Similar measures have also passed in Washington state, Nebraska,
Arizona, Oklahoma, Florida, and New Hampshire.
Since the 9th Circuit Court of Appeals has twice upheld
California’s Proposition 209, the XIV brief argues that “lower
courts need firm, clear direction” on this issue. “Without such
clarity,” XIV insists, “States and federal courts will continue to
struggle with race and gender equity and, in so doing, stymie
citizen-led progress toward racial equality.”

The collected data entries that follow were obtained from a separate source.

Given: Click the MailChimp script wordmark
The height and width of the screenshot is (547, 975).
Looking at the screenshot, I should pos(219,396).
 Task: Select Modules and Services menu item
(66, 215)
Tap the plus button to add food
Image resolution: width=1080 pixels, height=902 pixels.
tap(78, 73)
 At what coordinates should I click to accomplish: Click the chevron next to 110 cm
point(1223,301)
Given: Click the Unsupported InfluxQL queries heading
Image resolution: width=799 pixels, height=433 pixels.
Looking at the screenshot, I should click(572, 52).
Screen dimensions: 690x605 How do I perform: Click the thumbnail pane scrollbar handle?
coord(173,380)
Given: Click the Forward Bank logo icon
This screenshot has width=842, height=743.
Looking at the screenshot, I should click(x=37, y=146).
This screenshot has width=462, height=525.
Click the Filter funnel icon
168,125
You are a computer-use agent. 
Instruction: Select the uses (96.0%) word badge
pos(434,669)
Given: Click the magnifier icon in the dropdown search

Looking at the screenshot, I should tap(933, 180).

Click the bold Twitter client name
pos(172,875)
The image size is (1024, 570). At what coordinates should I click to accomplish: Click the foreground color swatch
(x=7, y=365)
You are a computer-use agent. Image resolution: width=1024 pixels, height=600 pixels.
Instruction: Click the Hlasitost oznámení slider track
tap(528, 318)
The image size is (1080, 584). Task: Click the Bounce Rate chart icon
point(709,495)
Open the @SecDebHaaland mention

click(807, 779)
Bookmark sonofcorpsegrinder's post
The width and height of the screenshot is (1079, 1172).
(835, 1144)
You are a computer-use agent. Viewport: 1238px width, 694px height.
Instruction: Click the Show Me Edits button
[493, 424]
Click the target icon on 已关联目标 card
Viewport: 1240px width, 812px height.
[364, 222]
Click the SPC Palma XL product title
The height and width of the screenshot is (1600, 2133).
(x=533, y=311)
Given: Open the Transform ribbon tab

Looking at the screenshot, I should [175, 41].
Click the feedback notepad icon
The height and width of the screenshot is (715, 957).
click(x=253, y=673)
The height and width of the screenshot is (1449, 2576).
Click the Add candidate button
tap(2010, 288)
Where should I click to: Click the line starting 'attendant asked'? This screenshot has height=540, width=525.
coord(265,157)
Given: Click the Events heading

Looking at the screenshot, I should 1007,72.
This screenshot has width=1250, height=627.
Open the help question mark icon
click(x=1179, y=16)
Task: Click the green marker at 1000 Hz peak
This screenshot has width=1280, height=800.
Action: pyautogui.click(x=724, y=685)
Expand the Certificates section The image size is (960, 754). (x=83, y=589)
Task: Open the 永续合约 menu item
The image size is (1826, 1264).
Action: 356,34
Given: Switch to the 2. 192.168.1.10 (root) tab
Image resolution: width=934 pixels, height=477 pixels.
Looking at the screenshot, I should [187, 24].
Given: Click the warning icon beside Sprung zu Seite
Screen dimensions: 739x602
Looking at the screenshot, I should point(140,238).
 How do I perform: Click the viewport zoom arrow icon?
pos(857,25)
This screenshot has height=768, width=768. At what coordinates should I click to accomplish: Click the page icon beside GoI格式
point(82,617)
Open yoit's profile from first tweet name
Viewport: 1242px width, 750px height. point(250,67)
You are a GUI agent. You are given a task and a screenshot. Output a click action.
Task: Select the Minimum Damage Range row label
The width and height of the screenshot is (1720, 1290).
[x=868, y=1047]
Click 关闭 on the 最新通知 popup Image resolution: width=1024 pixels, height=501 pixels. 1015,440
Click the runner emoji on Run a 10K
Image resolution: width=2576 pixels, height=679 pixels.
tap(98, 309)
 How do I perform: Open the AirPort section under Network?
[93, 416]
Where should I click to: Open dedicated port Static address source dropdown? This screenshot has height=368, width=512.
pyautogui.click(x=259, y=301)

Up until now, the Supreme Court has split the difference in its
rulings on affirmative action policies.
The Gratz decision was issued in conjunction with
Grutter v. Bollinger. Writing for the majority in
Bollinger, Justice Sandra Day O’Connor ruled that it was
permissible for the University of Michigan Law School to use race
as one of many factors in a “narrowly tailored” fashion to achieve
student diversity.
Since the high court is already taking up the constitutionality
of race conscious admissions policies in
Fisher v. University of Texas at Austin, now would be
an opportune time to strike down preferential policies with an
unambiguous ruling rooted in the principles of the 14th
Amendment.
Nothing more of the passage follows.